Swedish Titanic survivor (1887–1985)

Agnes Charlotta Sandström (née Bengtsson, 8 November 1887 – 1 December 1985) was a Swedish woman who was one of the last remaining survivors of the sinking of the Titanic on 15 April 1912. She was the last survivor who was born in Sweden.

== Early life ==
Agnes Charlotta Bengtsson was born 8 November 1887, in Lerbäck, Örebro County, Sweden, to Bengt and Lovisa Eriksson Bengtsson. She had seven older siblings, and later, three younger siblings. She emigrated to the United States in 1906, where she fell in love with ironworker Hjalmar Leonard Sandström, also a Swedish immigrant. Their first daughter, Margit Rut, was born in Chicago, Illinois, on 23 March 1908. They married on 23 June 1909. They soon relocated to San Francisco, California, where their second daughter, Beatrice Irene, was born on 9 August 1910. Agnes and her daughters had gone back to Sweden to visit friends and family, and in April 1912 were ready to return to America.

== Aboard Titanic ==
Twenty-four-year-old Agnes, four-year-old Margit and twenty-month-old Beatrice boarded the Titanic on 10 April 1912, in Southampton, England, as third-class passengers, three of a party of ten Swedes destined for California. They were originally not supposed to be on Titanic but were transferred due to a coal strike in many British ships at the time. The Sandströms shared a cabin with Elna Ström and her daughter Telma.

On the night of the collision, Agnes was awake and talking to Elna, her cabin mate. She [Agnes] later recalled,"As we sat there talking there was a bump, something was hitting us. We couldn't understand that at first but then later on they came to tell us the ship had hit an iceberg, there was a hole but it would soon be fixed, and then we would be under way again."Agnes and her daughters began their way up to the boat deck. She was under the impression that her cabin mates had followed her, but when she turned around, she discovered they were not there. Agnes never saw the Ströms again.
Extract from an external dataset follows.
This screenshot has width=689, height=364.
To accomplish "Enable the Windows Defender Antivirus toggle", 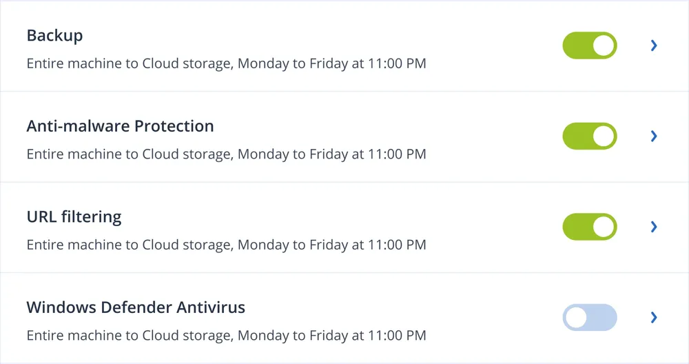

She and her daughters soon escaped in lifeboat no. 13.

Agnes, Margit, and Beatrice were all picked up by the RMS Carpathia early the next morning. Elna and Telma both perished in the sinking, and their bodies were never identified nor recovered. Of the party of ten Swedes destined for California, only five, including the Sandströms, survived. Upon arrival in New York, the trio were hospitalized, before continuing onto San Francisco. The Sandström family, including Hjalmar, moved back to Sweden in the autumn of 1912.

== Later life and death ==
In Sweden, Agnes and her husband welcomed three more children. The trio of the family's Titanic survivors were featured in the Swedish newspaper Dagens Nyheter, in 1961 and 1962 respectively. Agnes died on 1 December 1985, in Motala, at the age of 98, having outlived both her husband and eldest daughter. She was the last survivor born in Sweden.

== Beatrice's later years ==
Beatrice could not recall anything about the Titanic voyage; however, she said that once, as a child, she exclaimed, "Look, the moon is falling down," perhaps in reference to the distress rockets the ship fired. She earned her wages by running a bakery in Sweden.

In 1988, Beatrice returned to the United States for the first time since 1912, where she took part in a gathering of survivors organized by the Titanic Historical Society. She died on 3 September 1995, at the age of 85. Her death left nine remaining survivors.